◆ What to work on ◆
Lay out the rows below as a Markdown table with two columns, Position and Text, giving each row's number and its line and leaving out blank lines. Begin at the line that contains "Given: Open the" and stop after the line that contains "pyautogui.click(x=685, y=184)".

--- START OF Dataset records ---

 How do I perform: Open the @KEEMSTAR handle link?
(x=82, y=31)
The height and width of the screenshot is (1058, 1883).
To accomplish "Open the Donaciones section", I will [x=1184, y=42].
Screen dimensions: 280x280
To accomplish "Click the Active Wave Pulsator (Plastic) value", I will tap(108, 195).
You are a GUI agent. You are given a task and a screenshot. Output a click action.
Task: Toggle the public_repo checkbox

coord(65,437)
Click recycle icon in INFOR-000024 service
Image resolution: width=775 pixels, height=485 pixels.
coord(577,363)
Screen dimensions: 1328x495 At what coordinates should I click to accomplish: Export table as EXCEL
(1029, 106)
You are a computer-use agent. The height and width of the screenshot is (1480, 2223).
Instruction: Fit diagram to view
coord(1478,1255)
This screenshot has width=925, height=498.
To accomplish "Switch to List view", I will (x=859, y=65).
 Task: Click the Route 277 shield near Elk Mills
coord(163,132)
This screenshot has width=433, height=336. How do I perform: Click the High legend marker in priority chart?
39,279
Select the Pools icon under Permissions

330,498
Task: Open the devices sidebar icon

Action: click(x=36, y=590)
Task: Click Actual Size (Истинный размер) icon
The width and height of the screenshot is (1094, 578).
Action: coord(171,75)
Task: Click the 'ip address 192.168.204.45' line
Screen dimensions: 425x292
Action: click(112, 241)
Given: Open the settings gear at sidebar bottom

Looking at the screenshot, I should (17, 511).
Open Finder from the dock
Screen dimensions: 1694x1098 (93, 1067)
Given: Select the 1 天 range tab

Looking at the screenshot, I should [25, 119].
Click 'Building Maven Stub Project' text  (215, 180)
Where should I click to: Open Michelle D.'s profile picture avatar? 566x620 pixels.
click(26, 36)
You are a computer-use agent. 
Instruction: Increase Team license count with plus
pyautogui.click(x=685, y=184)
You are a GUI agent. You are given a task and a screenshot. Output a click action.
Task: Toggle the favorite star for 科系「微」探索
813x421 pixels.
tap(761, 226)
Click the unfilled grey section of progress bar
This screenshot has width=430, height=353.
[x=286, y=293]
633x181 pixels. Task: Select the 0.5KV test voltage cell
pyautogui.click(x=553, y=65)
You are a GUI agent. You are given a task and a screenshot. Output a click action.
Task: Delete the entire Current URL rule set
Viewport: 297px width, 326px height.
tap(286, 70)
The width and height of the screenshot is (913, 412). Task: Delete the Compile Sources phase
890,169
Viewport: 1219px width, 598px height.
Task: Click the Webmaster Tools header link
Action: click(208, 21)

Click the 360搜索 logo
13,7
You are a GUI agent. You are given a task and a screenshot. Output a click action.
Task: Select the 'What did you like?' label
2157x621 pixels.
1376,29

--- END OF Dataset records ---

◆ Complete output ◆
| Position | Text |
|---|---|
| 1 | Given: Open the settings gear at sidebar bottom |
| 2 | Looking at the screenshot, I should (17, 511). |
| 3 | Open Finder from the dock |
| 4 | Screen dimensions: 1694x1098 (93, 1067) |
| 5 | Given: Select the 1 天 range tab |
| 6 | Looking at the screenshot, I should [25, 119]. |
| 7 | Click 'Building Maven Stub Project' text  (215, 180) |
| 8 | Where should I click to: Open Michelle D.'s profile picture avatar? 566x620 pixels. |
| 9 | click(26, 36) |
| 10 | You are a computer-use agent.  |
| 11 | Instruction: Increase Team license count with plus |
| 12 | pyautogui.click(x=685, y=184) |